Specifically, individual research project objectives are listed below:
(1) Evaluate the ability of speciated mercury (Hg0, Hg2+, HgP) measurements to aid source apportionment models in identifying anthropogenic source contributions to atmospheric mercury deposition
(2) Elucidate the contribution of coal combustion sources to observed mercury wet deposition in the Ohio River Valley
(3) Obtain atmospheric profiles (200 - 12,000 ft) of speciated ambient mercury off the south Florida Coast
- Evaluate the role of long range transport of RGM to Florida in the marine free troposphere.
- Identify any vertical mercury gradients that might indicate the presence of rapid mercury chemistry in air or in cloud water.
(4) Conduct research at Mauna Loa Observatory to elucidate elemental mercury oxidation in the remote marine free troposphere.

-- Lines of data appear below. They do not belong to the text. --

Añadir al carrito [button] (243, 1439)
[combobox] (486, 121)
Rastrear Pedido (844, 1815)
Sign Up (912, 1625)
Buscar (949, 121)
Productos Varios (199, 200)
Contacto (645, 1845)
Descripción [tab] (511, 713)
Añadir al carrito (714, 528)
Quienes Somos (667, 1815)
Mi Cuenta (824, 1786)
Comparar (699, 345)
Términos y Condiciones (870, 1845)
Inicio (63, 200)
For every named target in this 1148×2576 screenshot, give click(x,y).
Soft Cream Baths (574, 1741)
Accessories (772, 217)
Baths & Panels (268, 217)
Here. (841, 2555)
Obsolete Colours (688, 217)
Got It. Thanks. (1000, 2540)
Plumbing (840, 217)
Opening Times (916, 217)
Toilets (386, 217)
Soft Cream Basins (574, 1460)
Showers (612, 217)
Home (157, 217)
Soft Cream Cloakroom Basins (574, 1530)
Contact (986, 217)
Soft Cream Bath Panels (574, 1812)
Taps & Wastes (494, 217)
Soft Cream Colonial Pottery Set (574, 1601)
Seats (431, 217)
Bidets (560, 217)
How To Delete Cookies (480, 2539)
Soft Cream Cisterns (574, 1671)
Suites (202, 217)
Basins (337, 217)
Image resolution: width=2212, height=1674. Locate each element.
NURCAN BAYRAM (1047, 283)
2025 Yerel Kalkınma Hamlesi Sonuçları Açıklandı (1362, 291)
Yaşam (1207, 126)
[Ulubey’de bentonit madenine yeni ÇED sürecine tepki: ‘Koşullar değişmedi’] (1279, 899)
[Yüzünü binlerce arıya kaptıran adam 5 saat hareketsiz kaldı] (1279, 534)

(5) Conduct laboratory kinetics experiments to determine the rate constants of elemental mercury oxidation to gaseous inorganic divalent mercury species from atmospheric halide species (e.g. BrO, ClO).
Environmental contamination from mercury has been recognized for decades as a growing problem to humans and wildlife. It is released from a variety of sources, exhibits a complicated chemistry, and proceeds via several different pathways to humans and wildlife. According to the 1997 Mercury Study Report to Congress, mercury deposition has increased by a factor of two to five over preindustrial levels. The most significant releases of mercury in the U.S. are emissions to the atmosphere as a result of human activities (i.e., anthropogenic), particularly the combustion of fuel containing trace amounts of mercury. Other sources of anthropogenic mercury include industrial processes and the disposal of products containing mercury.
While a plausible link has been made between mercury emissions and the presence of mercury in humans, a number of uncertainties related to both the risk assessment and risk management of mercury remains. The EPA ORD has developed a mercury research strategy which identifies seven key scientific questions that need to be addressed. EPA NERL/HEASD is presently focused on improving information on the transport, transformation and fate of mercury in the environment.